ABOUT THIS EXERCISE >>
Show every line of the data below that includes the word "agent".
*** Begin section ***
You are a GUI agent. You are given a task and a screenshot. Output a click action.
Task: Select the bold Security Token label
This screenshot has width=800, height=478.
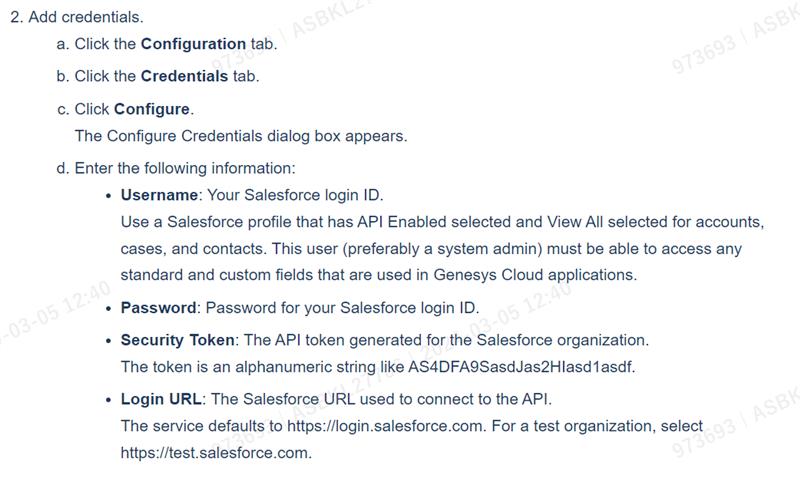point(177,340)
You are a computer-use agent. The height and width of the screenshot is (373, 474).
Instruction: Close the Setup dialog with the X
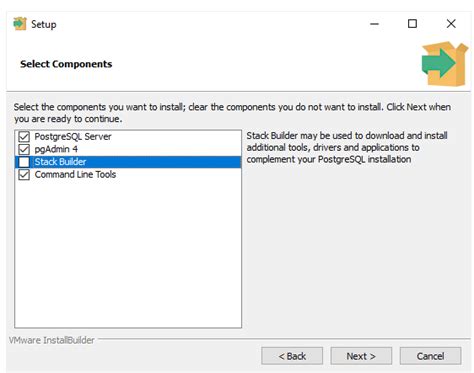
*** End section ***
ANSWER BOX >>
You are a GUI agent. You are given a task and a screenshot. Output a click action.
You are a computer-use agent. The height and width of the screenshot is (373, 474).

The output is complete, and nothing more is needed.